§ EXERCISE INSTRUCTIONS:
Among the entries below, find the lines with "will" and copy them.

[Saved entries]
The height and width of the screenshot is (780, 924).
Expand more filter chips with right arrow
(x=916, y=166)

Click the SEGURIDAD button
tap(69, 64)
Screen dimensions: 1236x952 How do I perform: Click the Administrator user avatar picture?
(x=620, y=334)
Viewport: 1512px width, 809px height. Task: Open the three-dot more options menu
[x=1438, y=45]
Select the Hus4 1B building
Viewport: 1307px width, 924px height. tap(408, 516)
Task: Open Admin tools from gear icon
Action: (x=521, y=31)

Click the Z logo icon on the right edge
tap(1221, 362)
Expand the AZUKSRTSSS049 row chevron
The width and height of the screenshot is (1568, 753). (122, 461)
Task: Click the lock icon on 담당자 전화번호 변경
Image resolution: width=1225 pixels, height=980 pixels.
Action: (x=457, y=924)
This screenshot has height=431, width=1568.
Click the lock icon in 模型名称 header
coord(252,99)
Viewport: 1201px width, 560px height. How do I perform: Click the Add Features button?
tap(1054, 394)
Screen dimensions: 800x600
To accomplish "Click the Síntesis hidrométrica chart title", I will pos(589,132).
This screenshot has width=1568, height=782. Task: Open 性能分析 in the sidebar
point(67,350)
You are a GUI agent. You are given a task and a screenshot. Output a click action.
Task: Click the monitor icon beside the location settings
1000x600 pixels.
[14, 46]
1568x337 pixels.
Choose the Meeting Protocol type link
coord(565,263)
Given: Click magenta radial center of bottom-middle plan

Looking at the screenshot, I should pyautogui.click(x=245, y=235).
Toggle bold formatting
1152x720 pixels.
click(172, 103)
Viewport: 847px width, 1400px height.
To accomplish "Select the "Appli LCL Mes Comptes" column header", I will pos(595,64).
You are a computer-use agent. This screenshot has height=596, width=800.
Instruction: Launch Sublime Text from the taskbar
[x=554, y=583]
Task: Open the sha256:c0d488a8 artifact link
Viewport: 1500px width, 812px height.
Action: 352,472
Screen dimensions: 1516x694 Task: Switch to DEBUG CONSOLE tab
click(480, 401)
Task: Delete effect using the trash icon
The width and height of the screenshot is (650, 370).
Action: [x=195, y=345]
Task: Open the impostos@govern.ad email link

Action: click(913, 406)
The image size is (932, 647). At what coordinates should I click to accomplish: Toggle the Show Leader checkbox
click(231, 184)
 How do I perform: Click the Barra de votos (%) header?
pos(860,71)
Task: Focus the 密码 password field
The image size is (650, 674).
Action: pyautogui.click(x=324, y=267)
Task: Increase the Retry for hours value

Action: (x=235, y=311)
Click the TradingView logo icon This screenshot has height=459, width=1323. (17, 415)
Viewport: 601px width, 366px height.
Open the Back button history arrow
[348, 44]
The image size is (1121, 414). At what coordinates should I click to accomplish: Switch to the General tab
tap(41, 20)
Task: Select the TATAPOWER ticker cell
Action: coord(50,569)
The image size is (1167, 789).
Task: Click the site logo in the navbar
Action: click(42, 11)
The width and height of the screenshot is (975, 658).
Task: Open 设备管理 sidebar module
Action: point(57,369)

§ EXERCISE RESULT:
To accomplish "Click the Síntesis hidrométrica chart title", I will pos(589,132).
To accomplish "Select the "Appli LCL Mes Comptes" column header", I will pos(595,64).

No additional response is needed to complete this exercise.